Please say how many lines in the records contain the word "hamburger", giving only the number.
::: Information :::
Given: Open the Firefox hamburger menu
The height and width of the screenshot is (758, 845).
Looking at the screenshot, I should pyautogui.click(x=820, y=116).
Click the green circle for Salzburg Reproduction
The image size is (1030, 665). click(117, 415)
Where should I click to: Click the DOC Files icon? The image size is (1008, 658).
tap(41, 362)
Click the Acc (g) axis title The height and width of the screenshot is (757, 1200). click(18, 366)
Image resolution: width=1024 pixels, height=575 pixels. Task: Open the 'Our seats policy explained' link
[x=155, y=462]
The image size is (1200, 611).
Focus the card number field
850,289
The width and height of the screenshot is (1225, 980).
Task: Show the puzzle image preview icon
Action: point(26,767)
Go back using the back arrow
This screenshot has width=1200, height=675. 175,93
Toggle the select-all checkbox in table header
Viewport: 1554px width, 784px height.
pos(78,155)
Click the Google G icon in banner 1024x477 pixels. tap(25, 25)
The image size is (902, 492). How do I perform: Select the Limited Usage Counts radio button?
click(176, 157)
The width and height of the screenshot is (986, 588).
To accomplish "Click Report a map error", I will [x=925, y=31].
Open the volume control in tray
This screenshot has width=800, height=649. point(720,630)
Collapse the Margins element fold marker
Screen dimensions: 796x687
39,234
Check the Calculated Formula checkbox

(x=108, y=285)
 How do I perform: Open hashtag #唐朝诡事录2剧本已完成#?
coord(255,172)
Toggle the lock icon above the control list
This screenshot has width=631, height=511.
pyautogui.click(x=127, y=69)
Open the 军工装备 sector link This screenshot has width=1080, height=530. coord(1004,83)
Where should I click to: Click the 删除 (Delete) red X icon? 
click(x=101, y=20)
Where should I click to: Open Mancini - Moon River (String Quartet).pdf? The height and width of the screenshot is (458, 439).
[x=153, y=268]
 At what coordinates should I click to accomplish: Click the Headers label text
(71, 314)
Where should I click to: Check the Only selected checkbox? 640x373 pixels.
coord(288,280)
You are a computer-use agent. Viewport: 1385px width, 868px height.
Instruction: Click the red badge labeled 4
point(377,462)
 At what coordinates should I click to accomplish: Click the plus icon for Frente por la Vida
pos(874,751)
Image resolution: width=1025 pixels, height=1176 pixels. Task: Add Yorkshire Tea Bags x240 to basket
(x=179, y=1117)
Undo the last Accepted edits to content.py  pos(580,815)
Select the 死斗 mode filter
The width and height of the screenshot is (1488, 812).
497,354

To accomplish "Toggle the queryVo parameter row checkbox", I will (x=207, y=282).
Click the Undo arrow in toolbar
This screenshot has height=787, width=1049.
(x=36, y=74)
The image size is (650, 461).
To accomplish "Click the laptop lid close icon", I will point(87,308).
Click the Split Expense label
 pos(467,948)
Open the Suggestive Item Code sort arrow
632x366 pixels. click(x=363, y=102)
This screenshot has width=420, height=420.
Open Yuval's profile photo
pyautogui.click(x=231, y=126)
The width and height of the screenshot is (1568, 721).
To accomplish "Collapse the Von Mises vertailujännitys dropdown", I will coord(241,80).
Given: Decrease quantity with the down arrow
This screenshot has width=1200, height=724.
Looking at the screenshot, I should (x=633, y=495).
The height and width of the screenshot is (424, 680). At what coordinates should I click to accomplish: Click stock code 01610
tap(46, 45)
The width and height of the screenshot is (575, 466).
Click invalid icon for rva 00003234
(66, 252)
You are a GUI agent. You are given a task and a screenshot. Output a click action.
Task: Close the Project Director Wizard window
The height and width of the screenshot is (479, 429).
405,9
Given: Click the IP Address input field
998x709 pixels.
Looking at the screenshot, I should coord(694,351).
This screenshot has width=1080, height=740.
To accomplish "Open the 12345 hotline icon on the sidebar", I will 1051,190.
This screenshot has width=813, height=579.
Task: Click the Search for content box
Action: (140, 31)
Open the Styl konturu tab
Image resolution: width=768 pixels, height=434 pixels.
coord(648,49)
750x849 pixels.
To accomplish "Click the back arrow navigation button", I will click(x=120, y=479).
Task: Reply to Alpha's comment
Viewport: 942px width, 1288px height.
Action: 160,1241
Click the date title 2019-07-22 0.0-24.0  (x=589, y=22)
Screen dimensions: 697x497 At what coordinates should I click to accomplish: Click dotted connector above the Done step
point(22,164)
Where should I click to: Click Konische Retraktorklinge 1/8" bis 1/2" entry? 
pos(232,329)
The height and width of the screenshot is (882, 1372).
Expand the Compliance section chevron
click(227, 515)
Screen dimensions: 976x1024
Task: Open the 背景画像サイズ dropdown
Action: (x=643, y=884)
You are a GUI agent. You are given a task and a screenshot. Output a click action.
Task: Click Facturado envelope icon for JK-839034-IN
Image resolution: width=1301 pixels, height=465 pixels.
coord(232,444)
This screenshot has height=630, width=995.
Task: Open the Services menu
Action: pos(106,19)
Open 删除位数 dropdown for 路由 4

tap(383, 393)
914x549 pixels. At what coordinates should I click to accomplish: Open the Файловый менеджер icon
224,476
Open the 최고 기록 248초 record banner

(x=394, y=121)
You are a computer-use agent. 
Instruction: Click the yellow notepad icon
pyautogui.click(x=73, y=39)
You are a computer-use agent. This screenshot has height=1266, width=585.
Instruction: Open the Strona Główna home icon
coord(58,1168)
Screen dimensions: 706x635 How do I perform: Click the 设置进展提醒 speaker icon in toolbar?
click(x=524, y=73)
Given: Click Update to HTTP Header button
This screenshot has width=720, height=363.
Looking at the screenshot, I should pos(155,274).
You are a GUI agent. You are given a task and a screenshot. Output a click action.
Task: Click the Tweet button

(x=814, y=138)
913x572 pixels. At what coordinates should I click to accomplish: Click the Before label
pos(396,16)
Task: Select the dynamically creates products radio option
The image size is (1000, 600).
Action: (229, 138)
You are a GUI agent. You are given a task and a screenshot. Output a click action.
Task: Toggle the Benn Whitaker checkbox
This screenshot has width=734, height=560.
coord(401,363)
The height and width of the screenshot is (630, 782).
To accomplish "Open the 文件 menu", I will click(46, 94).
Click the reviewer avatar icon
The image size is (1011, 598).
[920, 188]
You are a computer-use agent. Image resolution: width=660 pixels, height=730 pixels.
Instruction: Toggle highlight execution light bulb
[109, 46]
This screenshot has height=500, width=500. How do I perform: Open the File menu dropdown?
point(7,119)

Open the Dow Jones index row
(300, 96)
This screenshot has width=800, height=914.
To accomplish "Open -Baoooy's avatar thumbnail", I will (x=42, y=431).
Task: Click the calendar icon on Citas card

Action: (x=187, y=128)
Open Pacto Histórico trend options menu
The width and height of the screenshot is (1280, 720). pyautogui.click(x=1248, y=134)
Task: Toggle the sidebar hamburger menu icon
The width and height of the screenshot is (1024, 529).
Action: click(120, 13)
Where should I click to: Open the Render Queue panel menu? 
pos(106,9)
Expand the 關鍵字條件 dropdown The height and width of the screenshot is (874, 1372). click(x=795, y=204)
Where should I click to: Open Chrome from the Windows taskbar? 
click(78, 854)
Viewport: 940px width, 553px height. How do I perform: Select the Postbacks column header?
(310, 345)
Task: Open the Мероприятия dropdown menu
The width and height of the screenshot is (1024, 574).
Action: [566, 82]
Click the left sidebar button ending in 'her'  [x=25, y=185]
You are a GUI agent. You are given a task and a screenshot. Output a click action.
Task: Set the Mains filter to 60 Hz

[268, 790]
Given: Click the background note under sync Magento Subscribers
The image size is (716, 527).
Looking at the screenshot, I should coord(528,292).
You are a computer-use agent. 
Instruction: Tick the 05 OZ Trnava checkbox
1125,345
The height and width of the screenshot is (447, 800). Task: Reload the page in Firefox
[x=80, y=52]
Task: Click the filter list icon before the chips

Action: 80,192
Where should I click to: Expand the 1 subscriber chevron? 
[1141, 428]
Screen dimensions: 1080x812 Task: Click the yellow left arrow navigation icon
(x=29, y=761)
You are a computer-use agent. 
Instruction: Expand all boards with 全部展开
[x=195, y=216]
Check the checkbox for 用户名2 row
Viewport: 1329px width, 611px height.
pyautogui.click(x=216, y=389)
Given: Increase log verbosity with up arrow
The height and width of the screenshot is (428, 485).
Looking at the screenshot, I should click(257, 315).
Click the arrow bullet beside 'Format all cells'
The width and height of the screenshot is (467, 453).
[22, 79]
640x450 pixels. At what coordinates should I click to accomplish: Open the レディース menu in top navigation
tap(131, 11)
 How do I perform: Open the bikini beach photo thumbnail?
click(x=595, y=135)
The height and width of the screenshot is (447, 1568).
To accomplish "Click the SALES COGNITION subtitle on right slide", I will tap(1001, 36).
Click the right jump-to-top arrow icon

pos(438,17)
:::
## Result
2